Anomaly score logic for multiple inferred fields



I’m calculating the anomaly score for input with two inferred fields, both of which are scalar encoded. One field (field1) has a range between 0 and 250, while the other (field2) lies between 0 and 12000.
I’ve added both fields in field encodings, but I don’t understand how the two input fields influence the anomaly score.

To test my code, I deliberately add anomalies in my input set, which is just a value of 0.The model detects an anomaly when field2 is 0 and field1 isn’t. However, when field1 is 0 and field2 isn’t, the model has a tough time detecting anomalies. Can someone explain why this happens?


Can you show your model parameters? Especially for the encoders?


The entire code is available here:

The parameters are listed in the method getNetworkLearningEncoderParams().


One core thing to know about the way NuPIC generates anomaly scores from multi-field streams is that the multiple encodings are all concatenated into 1 when fed into the SP & TM. This means that the SDRs created are like swirls or mixtures of the input encodings, so there’s no way to tell what role each different field played in the creation of the anomaly score. If you have 2 fields as in your example and the anomaly score is say 0.5, its unknowable whether 1 field was acting predictably with the other unpredictable or if both fields were semi-predictable.

You could try running models with each field separately, to shed light on where they are each more predictable and unpredictable. You could then compare these series of anomaly scores to that from the 2-field model. If there are points in time where both 1-field models are anomalous but the 2-field model is predictable, that (I think) is when the behavior of one field is helping to predict the other field.


It is working better on field2 because the min - max range is so much farther away from zero. Try making the anomaly -1000 and I bet they will both have high anomalies.


@sheiser1 I ran the models with each field separately, and it turns out that field2 is predictable. However, it’s field1 that’s hard to predict. As @rhyolight mentioned, it’s happening because range is wider on field2 than field1.

In an attempt to fix this, I normalized field2 to the range of field1 by multiplying field2 input by 0.02 (field1 range is [0,250] and field1 range is [0,12500], so multiplier is 250/12500 = 0.02). The results of anomalies generated makes it look like my model has gone bonkers.

Any suggestions how to scale down the inputs so they both influence my model equally @rhyolight @sheiser1 ?


Have you tried calling getScalarMetricWithTimeOfDayAnomalyParams() to get encoder params? If you don’t need a time encoding you can just ignore it. But try this cause this is typically where we get the best scalar anomaly encoding parameters.


My personal hunch is that its not just the wider range, but the way the inputs are distributed across the range in terms of frequency. Have you checked a histogram of all field1 and field2 values? I’d be curious to see it. If the frequencies are lower at the tails (most of the values are in the middle) you could restrict the range to contain say 90 or 80% of all data values, and the encoder will clip all values above & below the max & min to the max and min values themselves. I do this in my current project and I find it helps.

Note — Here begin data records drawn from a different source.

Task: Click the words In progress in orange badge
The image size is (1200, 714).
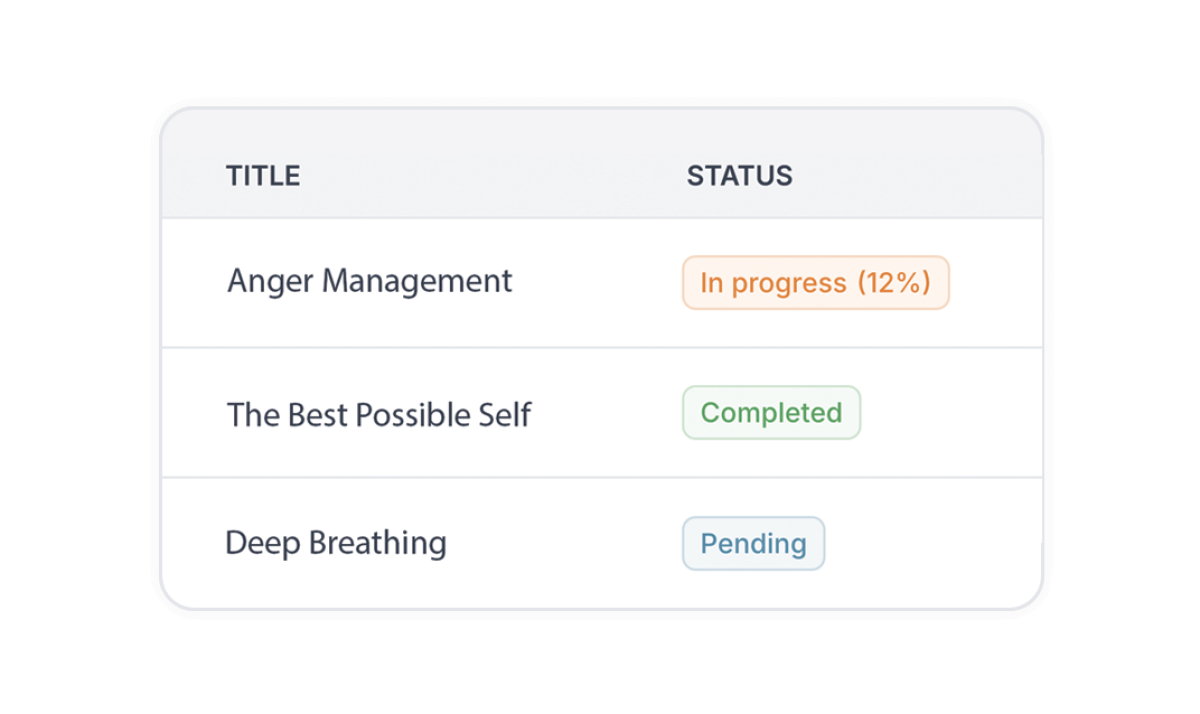Action: 773,283
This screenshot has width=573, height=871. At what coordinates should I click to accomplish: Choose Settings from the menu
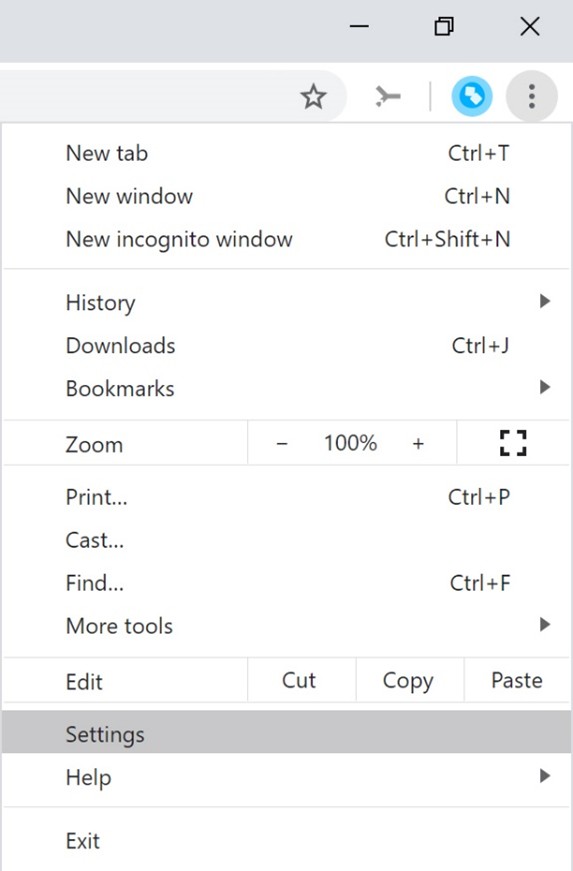[x=286, y=732]
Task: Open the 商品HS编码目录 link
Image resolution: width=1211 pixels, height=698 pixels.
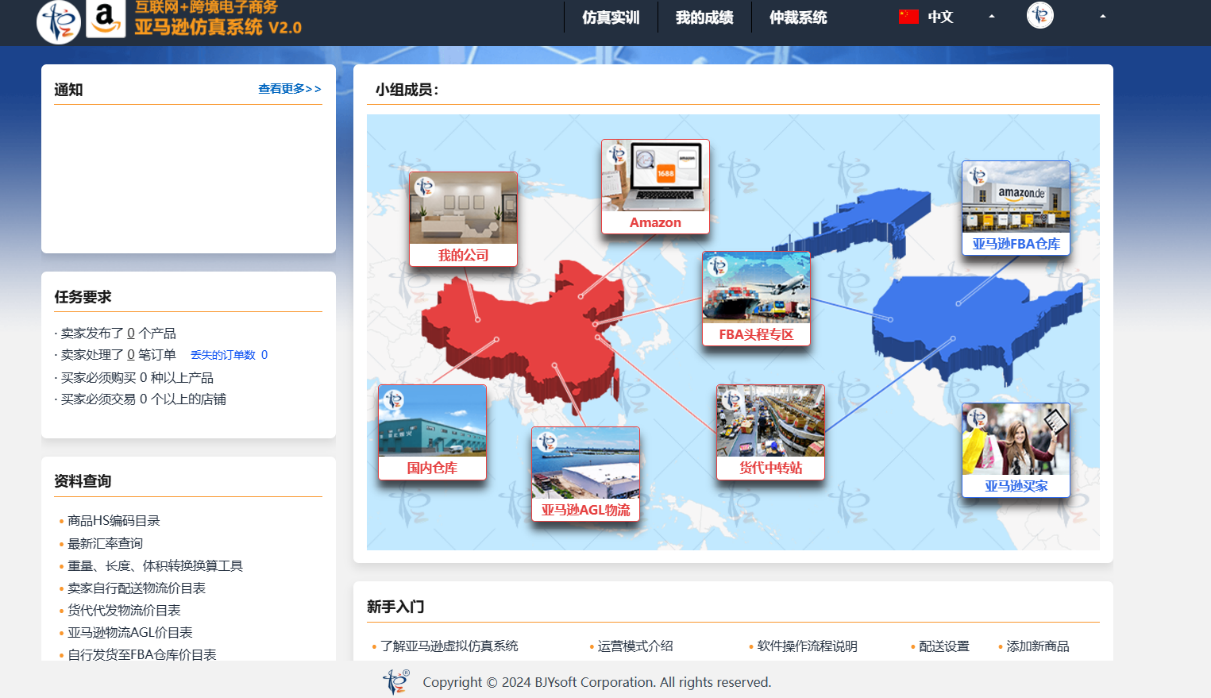Action: click(114, 521)
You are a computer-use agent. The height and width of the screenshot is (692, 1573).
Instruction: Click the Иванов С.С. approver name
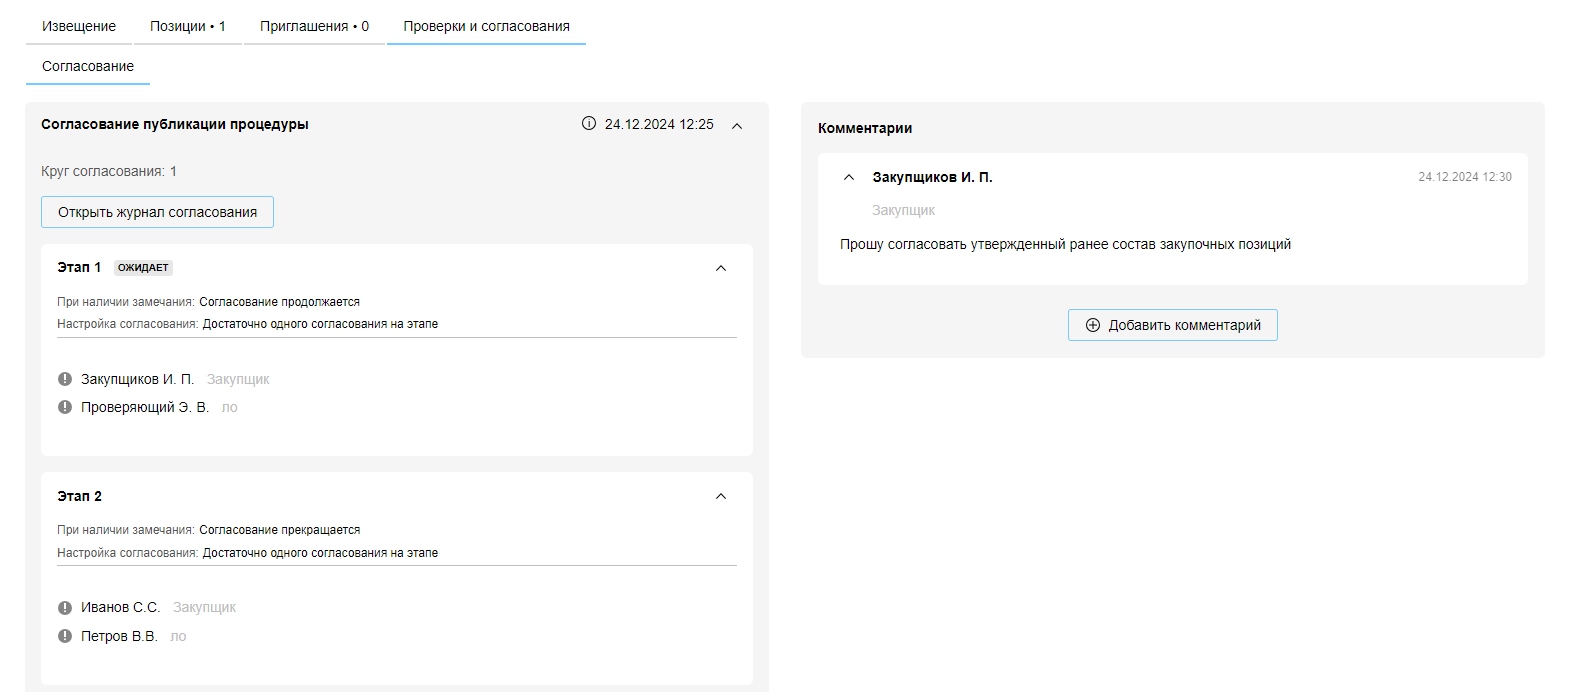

@sheiser1 @rhyolight One correction guys. I had normalized the field2 input w.r.t field1 range but did not adjust the range for field2 in the encodings (it was the same 0 and 12500). That was a mistake on my part.
I corrected it to 0 and 250 and ran again, the anomalies generated are the exact same as the initial case . So it’s certain that normalizing one input w.r.t another does not change anomaly and prediction capability.

@sheiser1 You’re right about the data spread. I’ll check again and confirm though, and maybe try what you suggest and see if that works for me.

@rhyolight any idea of the equivalent of getScalarMetricWithTimeOfDayAnomalyParams() in (as this is what I’m mostly using) ?